まず、どちらも非常に話が上手い。ユーモアを交え、あまり急かした感もなく、それでいて聞き手のことを考えた話の運びであるように思う。あと英語が訛っていないので聞きやすいということもある。
さらに、話している事柄がおもしろい。David Beazleyはgeneratorやconcurrency関連のかなり高等な話題が多い。必死に考えながら聞いていないと何を言っているか分からなくなることも多い。
David Beazleyのプレゼンで一番わけわからず、またわくわくしたのがcoroutineについて語っている以下のもの。
A Curious Course on Coroutines and Concurrency
Python coroutineを使えばtask schedulingができてOSが書ける!というお話。*2
対して、Raymond Hettingerはどちらかというと平易かつ簡単なPythonの使い方の説明が多い。itertools
やcollections
などのstandard library developerという立場の人間のトーク内容としては少し意外かもしれない。ちゃんとイテレータ・プロトコルを利用しよう、コンテキスト・マネージャを使おう、ディクショナリーの機能をきっちり把握しよう、namedtuple
で可読性を高めよう、などと、一つ一つの点ではあまり物凄いことは言っていない。
しかし、それで出来上がるPythonコードの美しさは素晴らしい。より可読性が高く、宣言的な*3記述は、「ぜひこんな風に書きたい!」と思わせるもの。簡単なIdiomをスマートに使いこなすことのほうが、複雑であまり知られていない言語機能を多数取り入れるよりも、Pythonの哲学に合致しているし、読みやすいし、そして多くの場合効率がいいというのは大切なことだ。

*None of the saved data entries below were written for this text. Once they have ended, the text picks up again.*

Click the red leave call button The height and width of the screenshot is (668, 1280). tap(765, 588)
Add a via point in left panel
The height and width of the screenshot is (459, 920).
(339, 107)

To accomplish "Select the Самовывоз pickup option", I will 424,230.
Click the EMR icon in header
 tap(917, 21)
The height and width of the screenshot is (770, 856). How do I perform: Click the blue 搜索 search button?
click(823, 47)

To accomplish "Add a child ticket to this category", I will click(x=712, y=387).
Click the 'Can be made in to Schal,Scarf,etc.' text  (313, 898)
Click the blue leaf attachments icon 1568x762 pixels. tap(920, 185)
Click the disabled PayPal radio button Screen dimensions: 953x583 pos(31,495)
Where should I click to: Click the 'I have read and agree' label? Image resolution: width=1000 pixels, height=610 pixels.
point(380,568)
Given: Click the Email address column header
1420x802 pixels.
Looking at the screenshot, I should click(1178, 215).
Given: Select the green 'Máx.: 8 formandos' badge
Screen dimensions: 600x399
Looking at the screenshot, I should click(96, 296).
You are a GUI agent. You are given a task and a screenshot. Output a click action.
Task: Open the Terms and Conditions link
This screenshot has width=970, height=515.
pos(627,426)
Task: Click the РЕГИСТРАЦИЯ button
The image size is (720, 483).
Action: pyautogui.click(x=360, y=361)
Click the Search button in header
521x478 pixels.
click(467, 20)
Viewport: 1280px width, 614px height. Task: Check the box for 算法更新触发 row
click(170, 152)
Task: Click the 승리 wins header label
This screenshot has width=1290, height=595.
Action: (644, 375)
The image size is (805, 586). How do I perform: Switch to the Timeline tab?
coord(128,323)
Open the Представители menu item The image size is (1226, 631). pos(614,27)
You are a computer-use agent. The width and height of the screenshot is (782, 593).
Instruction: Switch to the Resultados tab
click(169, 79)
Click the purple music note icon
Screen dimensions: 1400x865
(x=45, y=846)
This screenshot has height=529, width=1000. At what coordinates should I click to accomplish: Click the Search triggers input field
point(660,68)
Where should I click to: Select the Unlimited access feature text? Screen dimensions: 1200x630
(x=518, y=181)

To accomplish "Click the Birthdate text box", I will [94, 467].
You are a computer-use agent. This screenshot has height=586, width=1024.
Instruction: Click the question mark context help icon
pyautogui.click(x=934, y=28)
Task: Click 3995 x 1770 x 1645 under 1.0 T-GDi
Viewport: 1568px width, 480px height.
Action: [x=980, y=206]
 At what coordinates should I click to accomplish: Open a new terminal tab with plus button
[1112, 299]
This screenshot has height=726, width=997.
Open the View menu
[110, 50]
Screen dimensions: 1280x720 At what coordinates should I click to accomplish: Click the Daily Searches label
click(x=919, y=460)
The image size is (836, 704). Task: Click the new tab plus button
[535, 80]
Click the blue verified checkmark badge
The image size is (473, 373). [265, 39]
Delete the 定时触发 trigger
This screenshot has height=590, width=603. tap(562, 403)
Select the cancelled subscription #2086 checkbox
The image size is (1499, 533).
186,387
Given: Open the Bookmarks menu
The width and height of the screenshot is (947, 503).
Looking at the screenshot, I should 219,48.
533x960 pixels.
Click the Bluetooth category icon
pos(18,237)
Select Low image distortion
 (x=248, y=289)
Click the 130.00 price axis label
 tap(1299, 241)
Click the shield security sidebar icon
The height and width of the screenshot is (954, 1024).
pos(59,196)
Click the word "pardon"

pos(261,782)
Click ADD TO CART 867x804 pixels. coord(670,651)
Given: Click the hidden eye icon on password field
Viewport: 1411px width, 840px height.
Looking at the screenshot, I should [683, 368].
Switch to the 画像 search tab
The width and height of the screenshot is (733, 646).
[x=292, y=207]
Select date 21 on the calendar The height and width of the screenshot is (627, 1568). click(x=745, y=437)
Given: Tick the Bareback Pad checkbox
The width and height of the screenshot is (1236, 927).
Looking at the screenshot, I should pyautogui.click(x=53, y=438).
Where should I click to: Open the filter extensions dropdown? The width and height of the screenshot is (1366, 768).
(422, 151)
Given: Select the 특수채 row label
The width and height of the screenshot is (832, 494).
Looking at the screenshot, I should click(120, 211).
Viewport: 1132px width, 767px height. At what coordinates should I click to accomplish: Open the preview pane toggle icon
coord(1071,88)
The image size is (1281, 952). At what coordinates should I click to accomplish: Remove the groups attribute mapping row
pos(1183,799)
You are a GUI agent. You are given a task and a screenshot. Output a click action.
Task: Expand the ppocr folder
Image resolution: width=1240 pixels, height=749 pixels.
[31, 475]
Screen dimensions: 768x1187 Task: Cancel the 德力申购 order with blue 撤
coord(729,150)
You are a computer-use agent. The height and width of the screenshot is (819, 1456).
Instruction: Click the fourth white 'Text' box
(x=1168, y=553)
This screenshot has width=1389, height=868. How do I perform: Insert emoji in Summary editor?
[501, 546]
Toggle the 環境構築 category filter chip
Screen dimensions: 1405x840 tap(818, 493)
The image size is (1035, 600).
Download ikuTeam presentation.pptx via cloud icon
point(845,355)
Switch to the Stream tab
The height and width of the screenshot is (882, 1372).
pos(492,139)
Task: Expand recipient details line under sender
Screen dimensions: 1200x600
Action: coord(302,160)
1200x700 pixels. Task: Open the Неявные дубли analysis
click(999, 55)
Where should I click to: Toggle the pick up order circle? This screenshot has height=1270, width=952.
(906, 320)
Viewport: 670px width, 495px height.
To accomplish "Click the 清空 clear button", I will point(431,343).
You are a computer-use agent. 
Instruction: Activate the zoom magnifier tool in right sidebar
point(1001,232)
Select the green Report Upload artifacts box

というわけで、最近のMontrealでのPyCon 2015のビデオがyoutubeに上がっていたので見てみた。
邦題としては「PEP8を超えてー読みやすく美しいコードを書くためのベストプラクティス」となるだろうか。
PEP8とはPythonのコーディングスタイル・ガイドライン。standard libraryはこのガイドラインに沿って書いてあり、
PEP8は素晴らしい*4が、Pythonコードの美しさというのはそのガイドラインに従うだけでは絶対に実現できない、というのが話の主眼。プレゼン中にEmacsでコードを書く・編集するという、かなり度胸のあるトーク方法だが、話の内容に大変うまくマッチしている。
23:30あたりからの「今までのPEP8エディットで可読性は上がったように見える。けど実はこれは全然Pythonicなコードじゃないんだ。なぜなら本当にPythonicな方法で上の処理を書くなら、こんな風になるはずだから」というくだりが特に感動的。try-except-else-finally
の代わりにカスタムで作ったcontext manager
、getSize
やindexを使ったループの代わりにAPI wrapperで__len__
、__getitem__
を実装してイテレータ・プロトコル、setter
やgetter
などのメソッドを@property
を使ったattributeアクセスに交換、とすることで、20行ほどのロジックやエラーハンドリング、Java風APIの入り混じったコードが見る見るうちに分割され、実際のビジネスロジックの部分は非常にきれいに3行で記述されるという結果になる。
小技の冴えで読みやすく宣言的なコードができる、というのを目の当たりにするのはかなり感動した。こういう動画を見ると、「どんな言語も慣れてしまえば大体同じ」という文言がいかに間違いかを実感する。*5
こういうPyConなどのテクニカルトークビデオが豊富に、そして即座に見れるというのは本当にいい時代だなぁ。